===== DATASET ROWS =====

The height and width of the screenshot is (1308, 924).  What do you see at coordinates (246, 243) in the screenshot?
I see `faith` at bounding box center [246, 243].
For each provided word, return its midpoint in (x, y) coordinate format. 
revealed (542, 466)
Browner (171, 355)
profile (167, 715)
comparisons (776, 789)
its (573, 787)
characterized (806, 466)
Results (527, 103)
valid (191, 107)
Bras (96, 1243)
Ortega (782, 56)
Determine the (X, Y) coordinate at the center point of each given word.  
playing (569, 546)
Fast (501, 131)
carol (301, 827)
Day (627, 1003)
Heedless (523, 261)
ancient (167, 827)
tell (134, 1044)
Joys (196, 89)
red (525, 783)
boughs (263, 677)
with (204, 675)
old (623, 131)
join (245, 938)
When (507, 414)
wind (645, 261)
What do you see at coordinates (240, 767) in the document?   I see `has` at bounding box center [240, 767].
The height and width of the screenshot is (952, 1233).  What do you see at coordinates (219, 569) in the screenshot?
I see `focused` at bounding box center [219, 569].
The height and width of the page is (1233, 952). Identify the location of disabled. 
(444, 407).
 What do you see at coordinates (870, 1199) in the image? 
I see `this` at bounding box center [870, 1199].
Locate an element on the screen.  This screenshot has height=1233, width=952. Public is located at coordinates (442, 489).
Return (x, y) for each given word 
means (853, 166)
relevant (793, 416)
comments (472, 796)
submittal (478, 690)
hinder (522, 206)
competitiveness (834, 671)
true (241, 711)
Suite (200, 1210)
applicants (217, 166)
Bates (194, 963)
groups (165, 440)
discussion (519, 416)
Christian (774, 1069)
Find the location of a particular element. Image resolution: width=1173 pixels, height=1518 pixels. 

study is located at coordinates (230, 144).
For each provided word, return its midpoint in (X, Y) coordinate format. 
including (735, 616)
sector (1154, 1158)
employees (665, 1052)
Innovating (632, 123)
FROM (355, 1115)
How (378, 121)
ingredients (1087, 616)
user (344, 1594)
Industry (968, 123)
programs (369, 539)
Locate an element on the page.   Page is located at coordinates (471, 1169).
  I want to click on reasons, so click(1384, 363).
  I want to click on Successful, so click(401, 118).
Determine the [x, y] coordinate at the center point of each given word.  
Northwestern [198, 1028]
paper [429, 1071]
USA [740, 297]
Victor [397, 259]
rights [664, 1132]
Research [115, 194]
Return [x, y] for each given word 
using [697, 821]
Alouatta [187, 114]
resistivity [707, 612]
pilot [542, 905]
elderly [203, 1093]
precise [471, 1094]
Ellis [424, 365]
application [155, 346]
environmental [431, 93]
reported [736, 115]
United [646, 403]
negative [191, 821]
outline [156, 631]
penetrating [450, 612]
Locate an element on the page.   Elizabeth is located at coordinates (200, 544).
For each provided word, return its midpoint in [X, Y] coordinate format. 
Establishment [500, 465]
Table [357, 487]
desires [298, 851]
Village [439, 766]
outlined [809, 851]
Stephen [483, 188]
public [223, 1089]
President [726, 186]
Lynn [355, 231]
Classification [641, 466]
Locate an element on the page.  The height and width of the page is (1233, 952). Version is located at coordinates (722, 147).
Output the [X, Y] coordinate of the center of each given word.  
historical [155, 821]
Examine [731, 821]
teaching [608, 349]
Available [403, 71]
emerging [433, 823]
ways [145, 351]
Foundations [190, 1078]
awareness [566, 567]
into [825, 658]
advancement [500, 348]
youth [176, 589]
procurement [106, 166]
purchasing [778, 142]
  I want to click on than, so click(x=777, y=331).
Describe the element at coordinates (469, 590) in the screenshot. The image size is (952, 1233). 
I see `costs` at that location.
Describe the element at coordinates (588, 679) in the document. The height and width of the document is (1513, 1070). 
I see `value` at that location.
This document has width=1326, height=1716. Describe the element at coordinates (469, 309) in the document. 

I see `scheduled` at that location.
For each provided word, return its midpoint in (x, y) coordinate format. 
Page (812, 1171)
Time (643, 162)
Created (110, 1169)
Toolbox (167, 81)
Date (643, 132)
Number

=====

**JOB:**
Rewrite all of the data above, substituting "center" for every occurrence of "midpoint" and leaving everything else unchanged.

**PROBLEM SOLUTION:**
The height and width of the screenshot is (1308, 924).  What do you see at coordinates (246, 243) in the screenshot?
I see `faith` at bounding box center [246, 243].
For each provided word, return its center in (x, y) coordinate format. 
revealed (542, 466)
Browner (171, 355)
profile (167, 715)
comparisons (776, 789)
its (573, 787)
characterized (806, 466)
Results (527, 103)
valid (191, 107)
Bras (96, 1243)
Ortega (782, 56)
Determine the (X, Y) coordinate at the center point of each given word.  
playing (569, 546)
Fast (501, 131)
carol (301, 827)
Day (627, 1003)
Heedless (523, 261)
ancient (167, 827)
tell (134, 1044)
Joys (196, 89)
red (525, 783)
boughs (263, 677)
with (204, 675)
old (623, 131)
join (245, 938)
When (507, 414)
wind (645, 261)
What do you see at coordinates (240, 767) in the document?   I see `has` at bounding box center [240, 767].
The height and width of the screenshot is (952, 1233).  What do you see at coordinates (219, 569) in the screenshot?
I see `focused` at bounding box center [219, 569].
The height and width of the page is (1233, 952). Identify the location of disabled. 
(444, 407).
 What do you see at coordinates (870, 1199) in the image? 
I see `this` at bounding box center [870, 1199].
Locate an element on the screen.  This screenshot has height=1233, width=952. Public is located at coordinates (442, 489).
Return (x, y) for each given word 
means (853, 166)
relevant (793, 416)
comments (472, 796)
submittal (478, 690)
hinder (522, 206)
competitiveness (834, 671)
true (241, 711)
Suite (200, 1210)
applicants (217, 166)
Bates (194, 963)
groups (165, 440)
discussion (519, 416)
Christian (774, 1069)
Find the location of a particular element. Image resolution: width=1173 pixels, height=1518 pixels. 

study is located at coordinates (230, 144).
For each provided word, return its center in (X, Y) coordinate format. 
including (735, 616)
sector (1154, 1158)
employees (665, 1052)
Innovating (632, 123)
FROM (355, 1115)
How (378, 121)
ingredients (1087, 616)
user (344, 1594)
Industry (968, 123)
programs (369, 539)
Locate an element on the page.   Page is located at coordinates (471, 1169).
  I want to click on reasons, so click(1384, 363).
  I want to click on Successful, so click(401, 118).
Determine the [x, y] coordinate at the center point of each given word.  
Northwestern [198, 1028]
paper [429, 1071]
USA [740, 297]
Victor [397, 259]
rights [664, 1132]
Research [115, 194]
Return [x, y] for each given word 
using [697, 821]
Alouatta [187, 114]
resistivity [707, 612]
pilot [542, 905]
elderly [203, 1093]
precise [471, 1094]
Ellis [424, 365]
application [155, 346]
environmental [431, 93]
reported [736, 115]
United [646, 403]
negative [191, 821]
outline [156, 631]
penetrating [450, 612]
Locate an element on the page.   Elizabeth is located at coordinates (200, 544).
For each provided word, return its center in [X, Y] coordinate format. 
Establishment [500, 465]
Table [357, 487]
desires [298, 851]
Village [439, 766]
outlined [809, 851]
Stephen [483, 188]
public [223, 1089]
President [726, 186]
Lynn [355, 231]
Classification [641, 466]
Locate an element on the page.  The height and width of the page is (1233, 952). Version is located at coordinates (722, 147).
Output the [X, Y] coordinate of the center of each given word.  
historical [155, 821]
Examine [731, 821]
teaching [608, 349]
Available [403, 71]
emerging [433, 823]
ways [145, 351]
Foundations [190, 1078]
awareness [566, 567]
into [825, 658]
advancement [500, 348]
youth [176, 589]
procurement [106, 166]
purchasing [778, 142]
  I want to click on than, so click(x=777, y=331).
Describe the element at coordinates (469, 590) in the screenshot. The image size is (952, 1233). 
I see `costs` at that location.
Describe the element at coordinates (588, 679) in the document. The height and width of the document is (1513, 1070). 
I see `value` at that location.
This document has width=1326, height=1716. Describe the element at coordinates (469, 309) in the document. 

I see `scheduled` at that location.
For each provided word, return its center in (x, y) coordinate format. 
Page (812, 1171)
Time (643, 162)
Created (110, 1169)
Toolbox (167, 81)
Date (643, 132)
Number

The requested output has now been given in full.